= Beginning of Section =

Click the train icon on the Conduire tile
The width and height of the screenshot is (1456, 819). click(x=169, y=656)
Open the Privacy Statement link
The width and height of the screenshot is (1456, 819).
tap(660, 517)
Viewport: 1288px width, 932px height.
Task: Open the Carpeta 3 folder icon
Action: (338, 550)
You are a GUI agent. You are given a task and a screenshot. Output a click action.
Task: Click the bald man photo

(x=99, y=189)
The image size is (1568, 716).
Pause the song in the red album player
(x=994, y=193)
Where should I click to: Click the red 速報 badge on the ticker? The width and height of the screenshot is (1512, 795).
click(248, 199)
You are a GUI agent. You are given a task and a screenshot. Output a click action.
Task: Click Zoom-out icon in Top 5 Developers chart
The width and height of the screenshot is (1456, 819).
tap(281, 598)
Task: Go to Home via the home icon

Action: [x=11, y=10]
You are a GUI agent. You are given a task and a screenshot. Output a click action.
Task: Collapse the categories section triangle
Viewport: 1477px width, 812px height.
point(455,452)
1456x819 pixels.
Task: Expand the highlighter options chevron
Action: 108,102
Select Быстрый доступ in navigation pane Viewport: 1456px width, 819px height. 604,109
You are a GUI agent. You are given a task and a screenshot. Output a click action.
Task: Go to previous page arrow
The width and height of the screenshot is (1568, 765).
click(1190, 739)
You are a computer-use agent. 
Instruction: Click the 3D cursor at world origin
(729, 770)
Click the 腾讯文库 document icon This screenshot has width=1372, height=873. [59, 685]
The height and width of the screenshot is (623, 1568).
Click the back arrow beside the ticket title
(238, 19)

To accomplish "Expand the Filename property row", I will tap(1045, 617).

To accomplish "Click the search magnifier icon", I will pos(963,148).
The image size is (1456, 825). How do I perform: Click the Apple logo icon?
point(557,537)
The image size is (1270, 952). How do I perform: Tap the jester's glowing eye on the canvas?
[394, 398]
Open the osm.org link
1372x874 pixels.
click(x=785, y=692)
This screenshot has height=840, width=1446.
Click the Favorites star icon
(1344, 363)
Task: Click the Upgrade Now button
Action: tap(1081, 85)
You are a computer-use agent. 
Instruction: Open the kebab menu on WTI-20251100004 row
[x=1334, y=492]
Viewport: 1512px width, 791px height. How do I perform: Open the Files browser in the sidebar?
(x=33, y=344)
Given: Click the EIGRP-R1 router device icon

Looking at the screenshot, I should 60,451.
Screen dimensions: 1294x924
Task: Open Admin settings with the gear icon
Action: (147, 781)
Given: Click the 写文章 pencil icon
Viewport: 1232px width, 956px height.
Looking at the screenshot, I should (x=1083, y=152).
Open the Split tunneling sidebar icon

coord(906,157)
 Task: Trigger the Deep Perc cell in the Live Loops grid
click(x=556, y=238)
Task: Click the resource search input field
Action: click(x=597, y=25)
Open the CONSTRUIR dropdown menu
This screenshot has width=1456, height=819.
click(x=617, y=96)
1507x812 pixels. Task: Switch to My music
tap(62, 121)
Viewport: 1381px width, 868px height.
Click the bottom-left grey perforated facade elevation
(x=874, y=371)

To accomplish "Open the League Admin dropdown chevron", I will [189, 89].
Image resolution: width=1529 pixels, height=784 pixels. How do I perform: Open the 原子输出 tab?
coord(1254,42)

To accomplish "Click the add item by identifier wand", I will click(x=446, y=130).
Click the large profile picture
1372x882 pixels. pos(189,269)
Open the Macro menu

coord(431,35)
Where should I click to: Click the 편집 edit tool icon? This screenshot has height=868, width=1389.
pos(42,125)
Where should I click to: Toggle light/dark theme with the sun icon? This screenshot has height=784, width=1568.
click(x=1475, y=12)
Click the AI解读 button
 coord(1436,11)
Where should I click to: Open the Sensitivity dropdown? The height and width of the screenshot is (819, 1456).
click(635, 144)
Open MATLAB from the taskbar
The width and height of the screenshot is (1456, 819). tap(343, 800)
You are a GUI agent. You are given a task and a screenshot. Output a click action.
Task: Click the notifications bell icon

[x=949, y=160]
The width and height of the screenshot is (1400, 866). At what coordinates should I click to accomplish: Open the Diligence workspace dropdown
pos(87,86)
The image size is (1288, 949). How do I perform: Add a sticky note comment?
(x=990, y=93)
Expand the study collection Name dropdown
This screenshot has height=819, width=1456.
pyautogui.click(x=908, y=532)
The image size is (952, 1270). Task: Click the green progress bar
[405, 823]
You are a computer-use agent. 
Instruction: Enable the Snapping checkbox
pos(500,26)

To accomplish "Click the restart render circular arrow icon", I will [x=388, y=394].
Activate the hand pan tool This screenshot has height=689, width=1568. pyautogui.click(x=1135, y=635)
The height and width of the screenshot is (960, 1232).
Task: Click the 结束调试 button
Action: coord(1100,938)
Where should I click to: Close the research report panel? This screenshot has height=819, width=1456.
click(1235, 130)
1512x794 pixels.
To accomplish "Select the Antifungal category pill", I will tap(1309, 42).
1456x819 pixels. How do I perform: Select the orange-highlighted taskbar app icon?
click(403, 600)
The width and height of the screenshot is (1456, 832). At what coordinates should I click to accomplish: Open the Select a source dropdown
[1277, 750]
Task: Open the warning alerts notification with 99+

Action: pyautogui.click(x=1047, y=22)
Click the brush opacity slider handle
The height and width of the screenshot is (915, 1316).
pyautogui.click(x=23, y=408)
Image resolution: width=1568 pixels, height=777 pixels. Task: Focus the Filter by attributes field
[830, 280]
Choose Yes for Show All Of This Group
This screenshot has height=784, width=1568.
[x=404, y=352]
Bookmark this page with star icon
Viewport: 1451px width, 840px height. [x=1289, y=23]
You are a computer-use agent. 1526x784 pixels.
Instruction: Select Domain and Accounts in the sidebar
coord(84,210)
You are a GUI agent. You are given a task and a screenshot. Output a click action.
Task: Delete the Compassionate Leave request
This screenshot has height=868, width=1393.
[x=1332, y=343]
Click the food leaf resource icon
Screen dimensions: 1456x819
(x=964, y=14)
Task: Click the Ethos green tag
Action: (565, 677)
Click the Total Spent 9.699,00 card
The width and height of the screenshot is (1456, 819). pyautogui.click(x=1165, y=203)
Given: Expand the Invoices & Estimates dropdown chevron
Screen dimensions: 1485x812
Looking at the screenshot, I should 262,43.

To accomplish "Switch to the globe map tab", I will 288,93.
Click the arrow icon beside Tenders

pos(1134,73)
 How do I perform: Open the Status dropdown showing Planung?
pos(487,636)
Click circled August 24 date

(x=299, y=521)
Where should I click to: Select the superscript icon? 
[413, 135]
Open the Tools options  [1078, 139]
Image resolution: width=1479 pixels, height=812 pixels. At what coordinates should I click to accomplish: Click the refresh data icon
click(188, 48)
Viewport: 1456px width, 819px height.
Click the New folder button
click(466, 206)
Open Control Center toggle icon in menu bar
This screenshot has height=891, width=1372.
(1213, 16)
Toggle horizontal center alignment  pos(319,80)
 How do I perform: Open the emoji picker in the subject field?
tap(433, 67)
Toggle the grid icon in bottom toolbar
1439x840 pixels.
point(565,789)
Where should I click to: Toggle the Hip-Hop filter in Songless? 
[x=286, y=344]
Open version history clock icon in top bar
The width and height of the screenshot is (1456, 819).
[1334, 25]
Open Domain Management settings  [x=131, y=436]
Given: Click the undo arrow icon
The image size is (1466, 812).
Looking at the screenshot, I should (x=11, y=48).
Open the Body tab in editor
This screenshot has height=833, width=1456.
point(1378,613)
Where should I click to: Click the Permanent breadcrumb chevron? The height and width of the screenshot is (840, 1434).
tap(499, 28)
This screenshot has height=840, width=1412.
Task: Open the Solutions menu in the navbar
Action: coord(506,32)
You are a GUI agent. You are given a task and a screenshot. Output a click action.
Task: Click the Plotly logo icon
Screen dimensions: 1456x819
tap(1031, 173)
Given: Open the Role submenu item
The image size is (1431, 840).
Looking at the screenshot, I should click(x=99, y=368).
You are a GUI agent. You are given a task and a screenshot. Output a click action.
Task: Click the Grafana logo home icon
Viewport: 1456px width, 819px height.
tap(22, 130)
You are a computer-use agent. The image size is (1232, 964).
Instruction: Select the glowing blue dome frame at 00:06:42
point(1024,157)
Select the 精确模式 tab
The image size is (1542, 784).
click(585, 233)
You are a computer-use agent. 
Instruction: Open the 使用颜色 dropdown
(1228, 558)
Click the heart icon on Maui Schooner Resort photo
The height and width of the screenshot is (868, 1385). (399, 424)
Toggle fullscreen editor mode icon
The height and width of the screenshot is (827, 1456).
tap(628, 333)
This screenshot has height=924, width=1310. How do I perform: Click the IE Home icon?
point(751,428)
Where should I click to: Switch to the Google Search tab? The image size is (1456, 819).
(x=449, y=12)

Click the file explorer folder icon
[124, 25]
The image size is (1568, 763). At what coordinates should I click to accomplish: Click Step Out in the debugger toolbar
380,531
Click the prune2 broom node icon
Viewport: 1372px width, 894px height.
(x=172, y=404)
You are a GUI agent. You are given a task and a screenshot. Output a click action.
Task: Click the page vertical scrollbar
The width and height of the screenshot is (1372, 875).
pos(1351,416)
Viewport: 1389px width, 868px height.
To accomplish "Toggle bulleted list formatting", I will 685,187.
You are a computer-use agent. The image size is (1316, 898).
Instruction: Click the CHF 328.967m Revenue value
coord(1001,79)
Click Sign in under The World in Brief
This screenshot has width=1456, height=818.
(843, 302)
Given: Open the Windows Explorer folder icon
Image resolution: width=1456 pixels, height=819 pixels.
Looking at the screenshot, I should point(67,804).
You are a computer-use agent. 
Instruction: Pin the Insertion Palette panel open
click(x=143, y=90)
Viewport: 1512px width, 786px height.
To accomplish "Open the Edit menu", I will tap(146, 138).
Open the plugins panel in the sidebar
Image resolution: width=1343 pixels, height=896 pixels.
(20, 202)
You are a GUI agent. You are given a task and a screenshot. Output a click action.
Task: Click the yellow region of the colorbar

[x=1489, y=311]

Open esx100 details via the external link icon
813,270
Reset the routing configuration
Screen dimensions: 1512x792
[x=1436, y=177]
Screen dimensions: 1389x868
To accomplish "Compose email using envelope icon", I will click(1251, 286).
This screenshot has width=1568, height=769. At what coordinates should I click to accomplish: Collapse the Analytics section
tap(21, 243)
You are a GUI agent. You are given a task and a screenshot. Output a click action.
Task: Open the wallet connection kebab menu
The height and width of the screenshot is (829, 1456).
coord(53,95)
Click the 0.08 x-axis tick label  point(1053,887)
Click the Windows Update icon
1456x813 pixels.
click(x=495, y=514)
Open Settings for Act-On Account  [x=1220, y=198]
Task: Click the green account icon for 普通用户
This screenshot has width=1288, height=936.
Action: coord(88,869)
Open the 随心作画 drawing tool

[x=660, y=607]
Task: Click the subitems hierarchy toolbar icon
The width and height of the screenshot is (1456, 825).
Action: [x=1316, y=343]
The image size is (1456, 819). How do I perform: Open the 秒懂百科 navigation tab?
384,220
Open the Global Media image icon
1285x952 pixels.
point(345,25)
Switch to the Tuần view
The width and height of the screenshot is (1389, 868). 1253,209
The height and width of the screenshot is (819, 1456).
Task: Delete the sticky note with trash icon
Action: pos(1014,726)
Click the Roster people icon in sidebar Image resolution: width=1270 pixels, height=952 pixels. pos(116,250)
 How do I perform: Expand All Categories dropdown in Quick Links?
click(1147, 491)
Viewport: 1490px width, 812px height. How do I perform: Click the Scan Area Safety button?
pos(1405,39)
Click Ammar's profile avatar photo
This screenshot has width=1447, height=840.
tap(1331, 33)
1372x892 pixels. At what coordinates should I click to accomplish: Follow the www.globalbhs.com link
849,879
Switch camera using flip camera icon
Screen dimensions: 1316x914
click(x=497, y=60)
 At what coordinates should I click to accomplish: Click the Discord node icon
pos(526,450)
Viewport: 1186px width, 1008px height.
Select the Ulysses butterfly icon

= End of Section =

Task item
Filter the data above down to lines with the word "using", and copy them.

Reply to the exercise
To accomplish "Compose email using envelope icon", I will click(1251, 286).
Switch camera using flip camera icon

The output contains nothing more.